Building a rockstar fantasy When Johanas originally dreamed up the basic premise of Hi-Fi Rush, his goal was to bring the “kinetic energy of live performance” to a Dreamcast-style action game. A musician himself, Johanas wanted to capture the highs and lows of that experience and place them into a succinct experience that wouldn’t overstay its welcome. He compares the game to a good 10- to 12-track album where every song is high-quality and nothing drags down the run time .

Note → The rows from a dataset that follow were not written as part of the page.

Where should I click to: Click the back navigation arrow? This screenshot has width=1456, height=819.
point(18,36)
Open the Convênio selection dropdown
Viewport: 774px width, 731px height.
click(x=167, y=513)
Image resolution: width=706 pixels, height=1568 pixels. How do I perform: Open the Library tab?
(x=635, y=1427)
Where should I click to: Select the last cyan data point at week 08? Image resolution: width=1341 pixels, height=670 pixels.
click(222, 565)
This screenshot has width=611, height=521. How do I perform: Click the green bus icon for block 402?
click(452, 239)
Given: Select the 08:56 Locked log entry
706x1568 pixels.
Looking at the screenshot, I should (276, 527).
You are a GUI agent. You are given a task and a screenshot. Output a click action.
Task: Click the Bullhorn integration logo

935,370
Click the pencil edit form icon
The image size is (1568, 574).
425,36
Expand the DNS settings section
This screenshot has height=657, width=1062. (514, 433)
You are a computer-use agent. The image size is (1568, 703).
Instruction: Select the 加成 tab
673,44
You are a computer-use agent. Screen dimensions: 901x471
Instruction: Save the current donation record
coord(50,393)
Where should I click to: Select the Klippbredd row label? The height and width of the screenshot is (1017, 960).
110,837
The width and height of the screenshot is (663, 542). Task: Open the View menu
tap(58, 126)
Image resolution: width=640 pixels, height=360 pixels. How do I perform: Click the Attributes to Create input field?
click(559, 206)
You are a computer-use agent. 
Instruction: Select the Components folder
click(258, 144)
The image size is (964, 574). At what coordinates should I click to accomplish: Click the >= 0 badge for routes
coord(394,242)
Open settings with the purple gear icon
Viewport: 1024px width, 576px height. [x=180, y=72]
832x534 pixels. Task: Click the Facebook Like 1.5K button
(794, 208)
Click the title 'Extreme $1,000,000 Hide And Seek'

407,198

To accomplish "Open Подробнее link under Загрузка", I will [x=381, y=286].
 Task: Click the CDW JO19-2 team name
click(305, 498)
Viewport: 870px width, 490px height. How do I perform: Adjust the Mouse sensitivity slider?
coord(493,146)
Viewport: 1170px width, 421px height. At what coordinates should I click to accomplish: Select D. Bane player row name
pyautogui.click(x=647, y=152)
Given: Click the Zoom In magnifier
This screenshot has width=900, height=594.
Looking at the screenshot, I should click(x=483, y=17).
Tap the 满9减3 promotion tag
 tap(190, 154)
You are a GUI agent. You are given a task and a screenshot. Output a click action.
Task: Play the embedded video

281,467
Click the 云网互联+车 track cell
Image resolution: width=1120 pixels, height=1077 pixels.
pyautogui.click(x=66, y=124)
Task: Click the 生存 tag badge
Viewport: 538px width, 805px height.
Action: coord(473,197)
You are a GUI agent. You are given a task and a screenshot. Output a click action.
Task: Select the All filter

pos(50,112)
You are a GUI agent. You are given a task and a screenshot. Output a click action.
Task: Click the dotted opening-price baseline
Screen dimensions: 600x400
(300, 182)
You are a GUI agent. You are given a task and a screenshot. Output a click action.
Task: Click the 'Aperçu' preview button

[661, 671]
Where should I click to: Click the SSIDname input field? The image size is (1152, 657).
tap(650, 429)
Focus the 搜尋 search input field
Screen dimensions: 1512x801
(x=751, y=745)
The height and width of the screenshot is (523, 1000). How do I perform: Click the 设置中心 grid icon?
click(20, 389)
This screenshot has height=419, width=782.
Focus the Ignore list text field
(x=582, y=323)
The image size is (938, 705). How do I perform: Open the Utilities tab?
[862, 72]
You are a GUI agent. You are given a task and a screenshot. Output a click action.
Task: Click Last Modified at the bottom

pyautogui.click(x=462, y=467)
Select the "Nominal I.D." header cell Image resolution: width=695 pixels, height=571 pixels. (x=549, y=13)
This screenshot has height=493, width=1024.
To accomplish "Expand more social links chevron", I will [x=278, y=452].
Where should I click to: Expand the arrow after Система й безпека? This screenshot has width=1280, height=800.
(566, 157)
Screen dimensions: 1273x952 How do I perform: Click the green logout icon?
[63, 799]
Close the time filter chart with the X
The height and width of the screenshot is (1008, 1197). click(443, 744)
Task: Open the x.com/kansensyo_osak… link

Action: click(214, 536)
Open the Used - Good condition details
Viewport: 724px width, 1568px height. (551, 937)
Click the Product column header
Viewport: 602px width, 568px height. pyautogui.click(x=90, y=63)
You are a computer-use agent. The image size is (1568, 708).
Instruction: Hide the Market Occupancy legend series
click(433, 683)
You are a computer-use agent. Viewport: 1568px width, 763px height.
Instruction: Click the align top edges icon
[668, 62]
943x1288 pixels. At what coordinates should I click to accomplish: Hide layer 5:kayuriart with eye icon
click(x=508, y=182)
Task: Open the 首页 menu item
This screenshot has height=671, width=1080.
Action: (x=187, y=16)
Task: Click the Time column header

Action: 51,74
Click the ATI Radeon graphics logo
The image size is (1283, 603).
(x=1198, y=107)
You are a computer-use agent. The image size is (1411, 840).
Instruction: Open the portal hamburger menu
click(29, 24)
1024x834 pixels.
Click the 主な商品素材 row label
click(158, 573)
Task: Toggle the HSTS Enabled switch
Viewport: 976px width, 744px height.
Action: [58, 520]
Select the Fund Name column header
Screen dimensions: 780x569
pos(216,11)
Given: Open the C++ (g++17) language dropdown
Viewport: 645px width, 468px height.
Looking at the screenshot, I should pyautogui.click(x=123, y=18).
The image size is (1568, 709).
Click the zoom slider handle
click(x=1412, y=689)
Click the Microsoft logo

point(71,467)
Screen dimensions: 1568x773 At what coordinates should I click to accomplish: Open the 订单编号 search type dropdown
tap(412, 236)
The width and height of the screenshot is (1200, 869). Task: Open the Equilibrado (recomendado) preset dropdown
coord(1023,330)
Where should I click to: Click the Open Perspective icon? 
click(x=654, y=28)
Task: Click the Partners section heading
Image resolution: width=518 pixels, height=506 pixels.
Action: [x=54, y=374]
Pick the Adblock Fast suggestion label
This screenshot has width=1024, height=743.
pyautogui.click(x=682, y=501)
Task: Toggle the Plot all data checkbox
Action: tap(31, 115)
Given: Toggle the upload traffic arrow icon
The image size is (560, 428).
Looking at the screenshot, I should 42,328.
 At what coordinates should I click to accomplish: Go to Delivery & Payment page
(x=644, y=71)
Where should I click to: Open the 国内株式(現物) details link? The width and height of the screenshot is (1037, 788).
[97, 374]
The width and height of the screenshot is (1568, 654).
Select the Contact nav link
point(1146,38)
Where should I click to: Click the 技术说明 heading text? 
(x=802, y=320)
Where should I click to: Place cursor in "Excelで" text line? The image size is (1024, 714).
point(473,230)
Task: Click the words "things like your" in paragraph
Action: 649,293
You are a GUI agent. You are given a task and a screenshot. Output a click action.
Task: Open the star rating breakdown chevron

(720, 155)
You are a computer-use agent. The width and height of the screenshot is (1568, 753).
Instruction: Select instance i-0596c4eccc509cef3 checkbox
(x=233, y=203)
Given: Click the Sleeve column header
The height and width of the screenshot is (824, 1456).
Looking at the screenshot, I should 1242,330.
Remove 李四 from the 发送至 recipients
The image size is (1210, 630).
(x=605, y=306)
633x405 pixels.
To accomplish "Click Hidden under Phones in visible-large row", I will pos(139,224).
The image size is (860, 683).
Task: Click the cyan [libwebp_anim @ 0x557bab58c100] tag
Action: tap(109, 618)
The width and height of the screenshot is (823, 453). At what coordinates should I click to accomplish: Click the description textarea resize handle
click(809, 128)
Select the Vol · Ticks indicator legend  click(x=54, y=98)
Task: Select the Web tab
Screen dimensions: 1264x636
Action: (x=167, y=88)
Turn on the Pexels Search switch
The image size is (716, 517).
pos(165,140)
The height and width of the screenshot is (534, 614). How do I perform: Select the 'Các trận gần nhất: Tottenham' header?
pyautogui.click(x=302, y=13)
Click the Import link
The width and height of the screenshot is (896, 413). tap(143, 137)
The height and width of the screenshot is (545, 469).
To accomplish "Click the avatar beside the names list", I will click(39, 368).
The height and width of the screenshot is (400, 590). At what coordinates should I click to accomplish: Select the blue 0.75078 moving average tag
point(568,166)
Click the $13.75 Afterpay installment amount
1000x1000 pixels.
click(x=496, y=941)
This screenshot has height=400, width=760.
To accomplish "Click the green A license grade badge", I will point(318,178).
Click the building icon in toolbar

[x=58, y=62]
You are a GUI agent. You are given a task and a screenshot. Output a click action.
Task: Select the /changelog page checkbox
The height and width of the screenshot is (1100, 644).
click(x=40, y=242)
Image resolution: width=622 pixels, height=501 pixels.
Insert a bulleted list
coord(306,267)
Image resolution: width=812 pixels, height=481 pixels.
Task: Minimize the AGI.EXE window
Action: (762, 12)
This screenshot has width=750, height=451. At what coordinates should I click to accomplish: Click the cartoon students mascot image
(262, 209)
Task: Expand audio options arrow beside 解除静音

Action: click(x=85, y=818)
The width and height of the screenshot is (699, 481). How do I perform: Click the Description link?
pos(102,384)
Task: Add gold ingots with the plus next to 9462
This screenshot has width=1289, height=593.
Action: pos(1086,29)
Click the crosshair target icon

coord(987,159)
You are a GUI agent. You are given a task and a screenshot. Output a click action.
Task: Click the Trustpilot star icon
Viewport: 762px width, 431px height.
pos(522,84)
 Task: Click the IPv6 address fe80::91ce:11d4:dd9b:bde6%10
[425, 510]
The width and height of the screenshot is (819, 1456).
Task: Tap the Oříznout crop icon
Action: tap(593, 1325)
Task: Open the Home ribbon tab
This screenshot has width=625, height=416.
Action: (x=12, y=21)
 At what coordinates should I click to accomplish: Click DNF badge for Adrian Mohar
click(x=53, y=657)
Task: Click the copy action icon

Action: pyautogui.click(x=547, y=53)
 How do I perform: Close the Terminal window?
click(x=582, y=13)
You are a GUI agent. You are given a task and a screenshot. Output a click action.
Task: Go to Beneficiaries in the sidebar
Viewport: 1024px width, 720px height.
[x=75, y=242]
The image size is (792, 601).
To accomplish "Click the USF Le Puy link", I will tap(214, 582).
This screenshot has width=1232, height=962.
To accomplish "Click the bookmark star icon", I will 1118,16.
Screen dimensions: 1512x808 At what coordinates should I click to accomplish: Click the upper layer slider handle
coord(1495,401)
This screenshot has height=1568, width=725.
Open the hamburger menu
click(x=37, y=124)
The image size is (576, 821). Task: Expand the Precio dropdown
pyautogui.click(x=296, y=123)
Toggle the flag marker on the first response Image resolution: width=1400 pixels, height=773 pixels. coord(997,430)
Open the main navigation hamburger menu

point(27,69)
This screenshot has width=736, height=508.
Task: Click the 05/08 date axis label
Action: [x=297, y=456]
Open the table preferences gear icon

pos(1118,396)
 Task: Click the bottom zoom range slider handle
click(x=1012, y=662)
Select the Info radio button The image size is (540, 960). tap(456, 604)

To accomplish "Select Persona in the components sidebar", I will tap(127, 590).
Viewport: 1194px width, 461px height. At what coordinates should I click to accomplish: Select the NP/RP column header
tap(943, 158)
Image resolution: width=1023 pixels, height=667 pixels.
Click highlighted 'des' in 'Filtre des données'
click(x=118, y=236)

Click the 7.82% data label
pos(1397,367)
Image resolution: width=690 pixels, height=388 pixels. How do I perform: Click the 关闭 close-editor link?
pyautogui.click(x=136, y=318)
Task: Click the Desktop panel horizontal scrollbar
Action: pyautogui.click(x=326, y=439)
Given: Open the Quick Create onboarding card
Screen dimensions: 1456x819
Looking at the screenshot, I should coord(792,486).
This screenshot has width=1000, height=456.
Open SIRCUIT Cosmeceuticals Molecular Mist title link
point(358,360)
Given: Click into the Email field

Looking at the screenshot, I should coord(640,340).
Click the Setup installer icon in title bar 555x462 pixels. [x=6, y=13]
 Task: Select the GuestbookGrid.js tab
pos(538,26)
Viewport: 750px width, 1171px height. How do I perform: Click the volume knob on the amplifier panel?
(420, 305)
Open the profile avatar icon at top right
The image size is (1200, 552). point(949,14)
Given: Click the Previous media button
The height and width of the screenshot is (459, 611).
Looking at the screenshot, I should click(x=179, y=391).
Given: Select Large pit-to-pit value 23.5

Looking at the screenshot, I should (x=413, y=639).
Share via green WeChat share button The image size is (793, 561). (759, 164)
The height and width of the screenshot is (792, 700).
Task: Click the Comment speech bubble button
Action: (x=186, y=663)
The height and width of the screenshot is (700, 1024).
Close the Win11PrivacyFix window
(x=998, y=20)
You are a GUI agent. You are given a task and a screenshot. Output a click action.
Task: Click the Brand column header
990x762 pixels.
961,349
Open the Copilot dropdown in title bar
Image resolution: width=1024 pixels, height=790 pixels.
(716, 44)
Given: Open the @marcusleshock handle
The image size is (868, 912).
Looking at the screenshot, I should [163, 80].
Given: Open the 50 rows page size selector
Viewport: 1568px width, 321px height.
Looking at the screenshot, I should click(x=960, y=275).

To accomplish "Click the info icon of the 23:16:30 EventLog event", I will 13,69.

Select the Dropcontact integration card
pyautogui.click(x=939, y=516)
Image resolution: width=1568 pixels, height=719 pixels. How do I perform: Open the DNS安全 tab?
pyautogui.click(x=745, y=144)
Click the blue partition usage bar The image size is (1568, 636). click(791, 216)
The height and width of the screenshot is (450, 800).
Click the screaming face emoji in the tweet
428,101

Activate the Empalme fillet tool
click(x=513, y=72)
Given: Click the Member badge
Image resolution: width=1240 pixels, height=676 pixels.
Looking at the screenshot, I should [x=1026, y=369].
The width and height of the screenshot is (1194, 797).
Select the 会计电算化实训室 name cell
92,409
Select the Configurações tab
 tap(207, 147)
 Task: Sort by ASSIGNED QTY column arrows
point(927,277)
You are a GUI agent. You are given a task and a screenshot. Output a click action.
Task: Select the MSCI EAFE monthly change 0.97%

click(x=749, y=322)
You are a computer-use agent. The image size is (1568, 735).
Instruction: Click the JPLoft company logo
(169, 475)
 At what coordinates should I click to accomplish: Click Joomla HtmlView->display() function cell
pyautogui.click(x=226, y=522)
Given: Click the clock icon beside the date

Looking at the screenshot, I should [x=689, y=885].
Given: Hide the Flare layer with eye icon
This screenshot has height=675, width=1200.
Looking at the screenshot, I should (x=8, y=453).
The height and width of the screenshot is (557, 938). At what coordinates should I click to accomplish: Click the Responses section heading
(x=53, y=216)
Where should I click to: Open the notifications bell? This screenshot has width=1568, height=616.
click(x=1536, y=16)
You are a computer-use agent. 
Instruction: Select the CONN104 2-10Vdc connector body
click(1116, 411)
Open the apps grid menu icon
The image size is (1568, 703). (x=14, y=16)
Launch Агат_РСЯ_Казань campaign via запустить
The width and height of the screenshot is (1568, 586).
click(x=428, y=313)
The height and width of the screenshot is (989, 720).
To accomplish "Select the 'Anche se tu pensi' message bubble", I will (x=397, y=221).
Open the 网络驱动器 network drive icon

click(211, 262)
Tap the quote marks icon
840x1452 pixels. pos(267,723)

As the project became a reality, the team would start to realize the challenges of making an action game that encourages players to battle in time with music. The more complicated the rhythmic patterns, the more Tango would risk alienating players. To solve that, Johanas would have to take a step back from his musician mindset and think about what an average, less musically-inclined player might be capable of: clapping along to the music.
Creating an easy-to-grasp attack system was only one piece of the puzzle, though. The team would extend that thinking to every aspect of the game, pushing back against rules established in other popular rhythm-action hybrids. Johanas specifically cites Crypt of the Necrodancer as a game that guided the project, though he notes that even its simple beat-matching setup felt a little too restrictive for the broader audience he hoped to reach.
“Early on, we thought there was one solution for understanding where the music was,” Johanas says. “The more people we internally got to play, the more we found that people see beats in different ways, so we knew that we had to go all out in that sense. Even in the first UI, we had that it was going to the beat and would react if you pressed it correctly. And then we look at how else we could support this.
“We were thinking of more technical action games,” he says. “We always found that we were never able to actually remember the combos. You’d find one or two that you’d get into the groove of and you’d just use those for the game. They’re almost made for those who really want to memorize a fighting game level of putting in the effort. I thought that by distilling it to the beat, it was almost easier for people to understand the concepts that were in those games.